# Data extract

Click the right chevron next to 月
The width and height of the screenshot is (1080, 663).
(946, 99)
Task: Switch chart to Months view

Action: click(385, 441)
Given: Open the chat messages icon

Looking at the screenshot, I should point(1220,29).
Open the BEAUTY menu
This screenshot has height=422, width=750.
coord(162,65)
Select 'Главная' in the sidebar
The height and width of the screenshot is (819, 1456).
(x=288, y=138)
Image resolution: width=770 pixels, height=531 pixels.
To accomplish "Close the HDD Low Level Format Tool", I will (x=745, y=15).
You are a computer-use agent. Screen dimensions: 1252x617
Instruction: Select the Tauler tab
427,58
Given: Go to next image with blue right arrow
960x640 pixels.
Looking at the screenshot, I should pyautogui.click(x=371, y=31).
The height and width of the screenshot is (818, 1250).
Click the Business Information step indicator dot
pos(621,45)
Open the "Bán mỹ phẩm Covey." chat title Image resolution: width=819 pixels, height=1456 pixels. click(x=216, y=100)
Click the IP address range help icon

# What is asked
Copy the material above word for word, from its first line up to and including the line with "will (x=745, y=15).".

# Answer to the problem
Click the right chevron next to 月
The width and height of the screenshot is (1080, 663).
(946, 99)
Task: Switch chart to Months view

Action: click(385, 441)
Given: Open the chat messages icon

Looking at the screenshot, I should point(1220,29).
Open the BEAUTY menu
This screenshot has height=422, width=750.
coord(162,65)
Select 'Главная' in the sidebar
The height and width of the screenshot is (819, 1456).
(x=288, y=138)
Image resolution: width=770 pixels, height=531 pixels.
To accomplish "Close the HDD Low Level Format Tool", I will (x=745, y=15).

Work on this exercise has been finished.